Task to carry out
Copy out all the records below with every "GUI agent" swapped for "UI agent", keeping everything else the same.

- - -

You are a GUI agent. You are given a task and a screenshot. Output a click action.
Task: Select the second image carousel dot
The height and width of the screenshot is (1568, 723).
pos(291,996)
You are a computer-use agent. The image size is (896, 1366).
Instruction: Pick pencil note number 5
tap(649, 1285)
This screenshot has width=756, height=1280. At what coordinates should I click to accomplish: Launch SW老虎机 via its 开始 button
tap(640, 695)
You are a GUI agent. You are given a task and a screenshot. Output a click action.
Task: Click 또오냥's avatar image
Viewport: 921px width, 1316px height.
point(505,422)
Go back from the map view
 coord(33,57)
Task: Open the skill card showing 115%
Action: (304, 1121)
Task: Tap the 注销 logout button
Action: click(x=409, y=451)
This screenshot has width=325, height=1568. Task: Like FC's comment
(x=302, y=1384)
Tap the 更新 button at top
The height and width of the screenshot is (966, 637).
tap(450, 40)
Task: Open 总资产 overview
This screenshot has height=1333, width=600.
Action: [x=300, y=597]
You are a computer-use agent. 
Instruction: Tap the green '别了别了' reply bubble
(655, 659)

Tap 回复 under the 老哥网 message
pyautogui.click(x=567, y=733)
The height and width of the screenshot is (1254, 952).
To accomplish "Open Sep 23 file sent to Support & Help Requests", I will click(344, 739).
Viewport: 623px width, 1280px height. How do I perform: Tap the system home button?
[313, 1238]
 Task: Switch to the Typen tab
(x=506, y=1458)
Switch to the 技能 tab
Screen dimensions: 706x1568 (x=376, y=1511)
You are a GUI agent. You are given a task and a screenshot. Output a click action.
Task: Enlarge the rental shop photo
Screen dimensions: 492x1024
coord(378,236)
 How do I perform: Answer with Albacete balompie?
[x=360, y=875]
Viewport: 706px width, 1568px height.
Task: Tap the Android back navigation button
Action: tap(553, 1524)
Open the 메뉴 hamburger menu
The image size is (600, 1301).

- - -

Solution to this exercise
You are a UI agent. You are given a task and a screenshot. Output a click action.
Task: Select the second image carousel dot
The height and width of the screenshot is (1568, 723).
pos(291,996)
You are a computer-use agent. The image size is (896, 1366).
Instruction: Pick pencil note number 5
tap(649, 1285)
This screenshot has width=756, height=1280. At what coordinates should I click to accomplish: Launch SW老虎机 via its 开始 button
tap(640, 695)
You are a UI agent. You are given a task and a screenshot. Output a click action.
Task: Click 또오냥's avatar image
Viewport: 921px width, 1316px height.
point(505,422)
Go back from the map view
 coord(33,57)
Task: Open the skill card showing 115%
Action: (304, 1121)
Task: Tap the 注销 logout button
Action: click(x=409, y=451)
This screenshot has width=325, height=1568. Task: Like FC's comment
(x=302, y=1384)
Tap the 更新 button at top
The height and width of the screenshot is (966, 637).
tap(450, 40)
Task: Open 总资产 overview
This screenshot has height=1333, width=600.
Action: [x=300, y=597]
You are a computer-use agent. 
Instruction: Tap the green '别了别了' reply bubble
(655, 659)

Tap 回复 under the 老哥网 message
pyautogui.click(x=567, y=733)
The height and width of the screenshot is (1254, 952).
To accomplish "Open Sep 23 file sent to Support & Help Requests", I will click(344, 739).
Viewport: 623px width, 1280px height. How do I perform: Tap the system home button?
[313, 1238]
 Task: Switch to the Typen tab
(x=506, y=1458)
Switch to the 技能 tab
Screen dimensions: 706x1568 (x=376, y=1511)
You are a UI agent. You are given a task and a screenshot. Output a click action.
Task: Enlarge the rental shop photo
Screen dimensions: 492x1024
coord(378,236)
 How do I perform: Answer with Albacete balompie?
[x=360, y=875]
Viewport: 706px width, 1568px height.
Task: Tap the Android back navigation button
Action: tap(553, 1524)
Open the 메뉴 hamburger menu
The image size is (600, 1301).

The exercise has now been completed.